Frank: Also, I’d hear Charlie Byrd, his trio records. It was great, because he would pick Beatle tunes and have nice little things going on. “Listen to that. You can play some Beatles tunes in a jazz way.” But then Hendrix was like, “Wow!” We’d get some of that. Then we started turning up, at one point. After we got done with a jazz gig we’d go up in the studio and put the Marshall on and get Mark Eagan to play bass and crank out on some original compositions. Never really performed it, but it would be so much fun to play that music together, you know, rather than “Seven, Come Eleven” by Charlie Christian and Benny Goodman.
Joe: The other thing is, this isn’t something that’s brand new; it’s almost musically come to fruition right now with the quote-unquote Frank and Joe Show. Because years ago on other projects, during a sound check, we would play and interact and catch grooves and play tunes in this style, Frank and Joe style, 10 years ago. And we’d look at each other like, “Wouldn’t it be fun to put something together and really be doing this?” So it’s been a work in progress. It almost subconsciously was moving in that direction.
Frank: A thousand gigs later... [laughter]
Joe: And Frank went from playing with Ringo Star and Madonna and Hank Jones and many people in between. And we mentioned Hendrix. I got to play with Noel Redding, his original bassist. < B>Frank: And Cab Calloway the next night.
AAJ: Frank, you played with Ringo Starr and Madonna?
Frank: I was on a record with Ringo. A Leon Redbone record. The Madonna experience was a big flop of a film she did called “Bloodhounds of Broadway.” So I was in the soundtrack and the filming. And I remember we all got food poisoning. I actually got to have lunch with her. We were sitting at a table and I was 19. And I was like, “Wow. Madonna. Wow.” Whew. It was funny. She was pretty normal. So it was a great experience. I’m just lucky to have had those opportunities. When you think about it, breaking out to be a musician, number one, is like, “What are you, nuts?” But then to have those kinds of opportunities, it’s just real fortunate. It’s been a slow process to kind of get to where we are now.
AAJ: Now that you got the thing together, is there any set intent? Was it more of a plan than people might think? Or less structure?
Joe: There’s no structure, but there’s every structure. To me it’s innate. We know each other well and the sound, and what we’ve been weaned upon, it all comes together. For me, it’s almost an automatic, innate response. But that didn’t come overnight. It came from all these years of doing things. There’s that signature. So for us, it seems automatic and natural, but it was a long time coming.
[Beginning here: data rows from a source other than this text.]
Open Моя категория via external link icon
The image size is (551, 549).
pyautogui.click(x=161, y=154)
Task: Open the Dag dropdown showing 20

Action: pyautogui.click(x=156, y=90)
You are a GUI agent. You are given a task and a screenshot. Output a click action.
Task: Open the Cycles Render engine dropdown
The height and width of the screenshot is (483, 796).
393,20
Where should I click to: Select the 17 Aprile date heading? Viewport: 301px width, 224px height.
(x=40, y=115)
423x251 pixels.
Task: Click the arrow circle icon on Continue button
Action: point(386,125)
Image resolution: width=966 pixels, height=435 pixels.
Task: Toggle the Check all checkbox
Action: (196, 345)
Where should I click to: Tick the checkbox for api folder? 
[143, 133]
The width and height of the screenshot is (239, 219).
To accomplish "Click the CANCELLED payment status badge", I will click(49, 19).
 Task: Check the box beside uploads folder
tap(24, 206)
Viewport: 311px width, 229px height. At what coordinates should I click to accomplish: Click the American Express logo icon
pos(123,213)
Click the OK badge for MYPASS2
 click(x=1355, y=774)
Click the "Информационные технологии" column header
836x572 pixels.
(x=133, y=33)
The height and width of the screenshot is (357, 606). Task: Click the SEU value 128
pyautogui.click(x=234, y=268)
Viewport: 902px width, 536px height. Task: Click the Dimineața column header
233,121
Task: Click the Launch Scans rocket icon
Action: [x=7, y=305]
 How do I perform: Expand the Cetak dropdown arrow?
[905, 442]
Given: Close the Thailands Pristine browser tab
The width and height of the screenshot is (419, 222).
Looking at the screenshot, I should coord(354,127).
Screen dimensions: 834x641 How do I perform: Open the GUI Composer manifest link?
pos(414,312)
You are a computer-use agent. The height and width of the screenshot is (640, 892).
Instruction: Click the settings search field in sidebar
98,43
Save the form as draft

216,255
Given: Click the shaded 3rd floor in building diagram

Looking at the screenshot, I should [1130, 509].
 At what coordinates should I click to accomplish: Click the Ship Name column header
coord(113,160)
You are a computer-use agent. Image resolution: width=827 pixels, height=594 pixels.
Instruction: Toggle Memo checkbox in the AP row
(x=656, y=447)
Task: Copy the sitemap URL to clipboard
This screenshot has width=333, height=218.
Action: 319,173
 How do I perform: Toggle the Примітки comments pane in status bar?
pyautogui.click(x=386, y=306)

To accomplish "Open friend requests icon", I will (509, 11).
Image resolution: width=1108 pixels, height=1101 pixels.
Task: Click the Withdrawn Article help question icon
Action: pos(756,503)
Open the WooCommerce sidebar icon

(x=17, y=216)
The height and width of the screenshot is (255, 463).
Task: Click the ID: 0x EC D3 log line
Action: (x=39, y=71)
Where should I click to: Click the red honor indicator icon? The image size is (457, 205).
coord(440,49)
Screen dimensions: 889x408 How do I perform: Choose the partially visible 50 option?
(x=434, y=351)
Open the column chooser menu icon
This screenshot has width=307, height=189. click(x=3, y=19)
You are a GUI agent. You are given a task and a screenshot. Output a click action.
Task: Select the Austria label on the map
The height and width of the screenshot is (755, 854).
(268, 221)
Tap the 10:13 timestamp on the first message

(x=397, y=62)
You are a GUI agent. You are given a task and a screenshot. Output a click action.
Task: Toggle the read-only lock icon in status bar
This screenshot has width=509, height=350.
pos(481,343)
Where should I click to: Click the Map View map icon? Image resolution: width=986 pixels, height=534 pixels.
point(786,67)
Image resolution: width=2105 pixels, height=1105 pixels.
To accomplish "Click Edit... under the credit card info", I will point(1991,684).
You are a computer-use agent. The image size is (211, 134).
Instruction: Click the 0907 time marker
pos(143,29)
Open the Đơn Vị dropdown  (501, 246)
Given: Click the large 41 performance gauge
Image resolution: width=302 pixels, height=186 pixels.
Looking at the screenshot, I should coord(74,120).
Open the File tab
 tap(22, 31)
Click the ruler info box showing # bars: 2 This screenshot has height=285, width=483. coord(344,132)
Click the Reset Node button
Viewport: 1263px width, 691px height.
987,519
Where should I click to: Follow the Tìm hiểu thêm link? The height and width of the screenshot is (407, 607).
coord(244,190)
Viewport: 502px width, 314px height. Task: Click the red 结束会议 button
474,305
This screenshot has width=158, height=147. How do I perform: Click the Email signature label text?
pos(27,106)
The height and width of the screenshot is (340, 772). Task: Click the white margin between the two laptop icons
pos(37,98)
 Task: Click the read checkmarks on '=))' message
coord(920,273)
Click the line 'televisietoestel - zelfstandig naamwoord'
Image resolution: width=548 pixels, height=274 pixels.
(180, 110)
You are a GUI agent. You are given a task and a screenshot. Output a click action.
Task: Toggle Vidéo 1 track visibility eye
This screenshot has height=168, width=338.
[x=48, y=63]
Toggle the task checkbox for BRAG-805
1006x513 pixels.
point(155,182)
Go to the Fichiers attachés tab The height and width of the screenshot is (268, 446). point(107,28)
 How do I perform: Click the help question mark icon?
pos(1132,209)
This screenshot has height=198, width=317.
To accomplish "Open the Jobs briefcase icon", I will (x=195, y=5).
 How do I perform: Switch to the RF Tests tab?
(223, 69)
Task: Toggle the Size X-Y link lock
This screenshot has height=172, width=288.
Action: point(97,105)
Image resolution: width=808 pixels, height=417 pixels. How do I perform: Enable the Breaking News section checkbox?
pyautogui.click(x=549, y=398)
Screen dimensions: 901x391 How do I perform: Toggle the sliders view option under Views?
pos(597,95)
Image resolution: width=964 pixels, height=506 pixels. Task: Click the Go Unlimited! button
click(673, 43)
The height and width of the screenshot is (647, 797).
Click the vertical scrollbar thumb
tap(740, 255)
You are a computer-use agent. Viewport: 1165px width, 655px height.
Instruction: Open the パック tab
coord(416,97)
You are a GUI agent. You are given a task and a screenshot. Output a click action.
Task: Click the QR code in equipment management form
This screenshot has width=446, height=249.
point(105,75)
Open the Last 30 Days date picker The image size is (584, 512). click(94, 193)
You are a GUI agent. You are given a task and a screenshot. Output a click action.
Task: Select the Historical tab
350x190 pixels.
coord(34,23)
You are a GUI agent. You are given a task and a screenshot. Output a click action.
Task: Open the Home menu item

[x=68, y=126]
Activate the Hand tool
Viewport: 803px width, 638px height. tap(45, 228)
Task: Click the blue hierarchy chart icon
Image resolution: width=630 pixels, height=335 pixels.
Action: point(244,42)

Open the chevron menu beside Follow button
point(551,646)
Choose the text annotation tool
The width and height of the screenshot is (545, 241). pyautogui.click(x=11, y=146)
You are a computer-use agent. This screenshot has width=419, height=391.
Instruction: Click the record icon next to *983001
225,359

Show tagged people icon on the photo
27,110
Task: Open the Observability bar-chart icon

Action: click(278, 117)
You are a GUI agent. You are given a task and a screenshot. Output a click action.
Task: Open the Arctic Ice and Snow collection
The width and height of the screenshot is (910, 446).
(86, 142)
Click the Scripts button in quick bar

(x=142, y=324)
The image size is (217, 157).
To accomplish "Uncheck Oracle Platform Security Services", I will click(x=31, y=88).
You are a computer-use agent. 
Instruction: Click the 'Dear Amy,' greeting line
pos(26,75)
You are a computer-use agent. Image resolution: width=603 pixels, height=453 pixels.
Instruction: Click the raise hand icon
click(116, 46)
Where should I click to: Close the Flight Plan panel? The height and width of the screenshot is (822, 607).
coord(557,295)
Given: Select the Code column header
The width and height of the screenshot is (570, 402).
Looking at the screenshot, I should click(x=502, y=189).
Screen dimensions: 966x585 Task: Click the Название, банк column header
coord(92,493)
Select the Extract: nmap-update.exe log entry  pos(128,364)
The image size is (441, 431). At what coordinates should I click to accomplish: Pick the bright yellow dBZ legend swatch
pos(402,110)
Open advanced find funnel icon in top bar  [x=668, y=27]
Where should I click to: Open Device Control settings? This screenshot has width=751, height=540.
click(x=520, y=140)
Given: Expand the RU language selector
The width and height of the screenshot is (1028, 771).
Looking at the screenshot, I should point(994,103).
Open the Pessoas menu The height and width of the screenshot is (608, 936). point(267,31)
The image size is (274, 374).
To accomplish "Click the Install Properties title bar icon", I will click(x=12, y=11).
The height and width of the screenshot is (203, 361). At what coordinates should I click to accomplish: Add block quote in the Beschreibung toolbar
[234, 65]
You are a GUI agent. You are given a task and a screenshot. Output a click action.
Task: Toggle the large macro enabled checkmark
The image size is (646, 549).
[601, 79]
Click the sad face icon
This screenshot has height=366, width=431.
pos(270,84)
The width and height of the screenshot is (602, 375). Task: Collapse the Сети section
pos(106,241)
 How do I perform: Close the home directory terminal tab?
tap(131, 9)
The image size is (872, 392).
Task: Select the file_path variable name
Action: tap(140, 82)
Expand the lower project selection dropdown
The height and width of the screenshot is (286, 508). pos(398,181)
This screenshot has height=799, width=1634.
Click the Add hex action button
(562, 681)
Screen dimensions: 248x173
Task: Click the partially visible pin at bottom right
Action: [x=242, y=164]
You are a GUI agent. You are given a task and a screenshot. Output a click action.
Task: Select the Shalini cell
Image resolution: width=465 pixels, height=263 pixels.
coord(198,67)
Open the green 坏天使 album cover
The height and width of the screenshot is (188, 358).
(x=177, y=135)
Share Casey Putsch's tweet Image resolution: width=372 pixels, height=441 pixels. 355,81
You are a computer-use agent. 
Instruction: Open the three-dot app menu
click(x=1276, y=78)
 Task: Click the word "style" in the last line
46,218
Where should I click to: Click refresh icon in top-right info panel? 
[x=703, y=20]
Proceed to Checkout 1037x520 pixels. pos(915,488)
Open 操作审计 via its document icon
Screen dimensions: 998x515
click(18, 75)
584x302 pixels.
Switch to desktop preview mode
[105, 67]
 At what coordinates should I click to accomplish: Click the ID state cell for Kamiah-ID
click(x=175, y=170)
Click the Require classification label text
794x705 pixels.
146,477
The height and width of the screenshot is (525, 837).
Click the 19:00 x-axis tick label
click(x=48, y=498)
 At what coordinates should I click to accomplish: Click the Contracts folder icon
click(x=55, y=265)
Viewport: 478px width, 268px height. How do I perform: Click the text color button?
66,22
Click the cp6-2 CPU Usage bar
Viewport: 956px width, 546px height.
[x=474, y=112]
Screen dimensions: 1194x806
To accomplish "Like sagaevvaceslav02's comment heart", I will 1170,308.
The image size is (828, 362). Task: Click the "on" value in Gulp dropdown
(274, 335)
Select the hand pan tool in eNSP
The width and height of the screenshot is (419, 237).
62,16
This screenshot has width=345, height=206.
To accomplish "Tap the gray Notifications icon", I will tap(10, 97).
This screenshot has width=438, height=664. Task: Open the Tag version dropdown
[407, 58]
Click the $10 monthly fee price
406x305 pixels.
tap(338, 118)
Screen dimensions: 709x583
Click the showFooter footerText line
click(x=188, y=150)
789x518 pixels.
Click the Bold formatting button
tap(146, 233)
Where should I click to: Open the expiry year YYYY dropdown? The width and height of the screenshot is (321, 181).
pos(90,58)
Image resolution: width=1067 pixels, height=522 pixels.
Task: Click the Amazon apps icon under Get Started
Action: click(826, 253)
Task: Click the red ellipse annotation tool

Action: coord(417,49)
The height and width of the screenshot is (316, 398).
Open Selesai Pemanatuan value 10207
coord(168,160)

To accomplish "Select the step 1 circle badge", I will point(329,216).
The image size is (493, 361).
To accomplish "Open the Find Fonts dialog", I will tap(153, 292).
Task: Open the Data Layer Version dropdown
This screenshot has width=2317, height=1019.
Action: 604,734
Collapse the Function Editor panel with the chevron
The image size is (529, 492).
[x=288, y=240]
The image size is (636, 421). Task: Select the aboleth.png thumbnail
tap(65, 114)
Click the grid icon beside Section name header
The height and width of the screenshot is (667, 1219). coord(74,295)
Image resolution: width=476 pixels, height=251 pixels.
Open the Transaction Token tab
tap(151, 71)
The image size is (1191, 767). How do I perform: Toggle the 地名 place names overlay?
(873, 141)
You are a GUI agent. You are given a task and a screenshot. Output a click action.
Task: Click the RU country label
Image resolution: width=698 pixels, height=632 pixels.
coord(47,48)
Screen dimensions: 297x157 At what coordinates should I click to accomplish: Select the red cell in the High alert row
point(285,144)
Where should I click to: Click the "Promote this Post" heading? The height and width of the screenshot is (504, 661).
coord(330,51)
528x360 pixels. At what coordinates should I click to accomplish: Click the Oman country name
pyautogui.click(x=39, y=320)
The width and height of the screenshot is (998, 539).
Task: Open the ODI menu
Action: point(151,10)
Frank: I think too, being musicians and freelance musicians where we have to do things with all these other people, it’s hard to have a structured plan. Although you do have structure to the music and you have your ideas and you try to move forward, the furthest you can go with structure... Yet at the same time there is structure to open up for opportunities to come in. There’s no set way to go about having a successful act. It’s not easy. You’ve just got to work hard and believe in the music, I think. That’s the start for me, anyway.
Joe: All those various opportunities, they allow you to experience different situations and I think you eventually start extracting your own voice and your own sound.
AAJ: Frank, you pretty much play acoustic with this group?
Frank: Yeah, I have an amp on stage. It isn’t miked. It’s my little monitor. And in a smaller venue like this [The Egg] it works where you don’t have to use any mics, because once you start micing things, you’ve got to mic everything. So we’re keeping that acoustic thing in the smaller venues. But I do have that amp on stage so we can hear it, so we don’t have to deal with five monitors. That seems to work well.
AAJ: Joe, you don’t use the standard drum set at all in this group.
Joe: Not in this ensemble. We were doing something one day and ironically enough, there wasn’t the standard kit available to us. So I took the djembe and we started using that. And because it’s a thinner goatskin head, it sounded great with the brushes, but it wasn’t a true snare to get in the way of Frank’s playing. It blended well. I used to take the snare drum sometimes and drop the snares and play it with my fingers. But you’re trying to play a hand drum using the snare drum. But this drum [djembe], that is a hand drum. So it became versatile. So whereas with a snare drum you play brushes and try to play hand drums, this is a hand drum, but it wasn’t like I tried to play brushes. It sounds really good.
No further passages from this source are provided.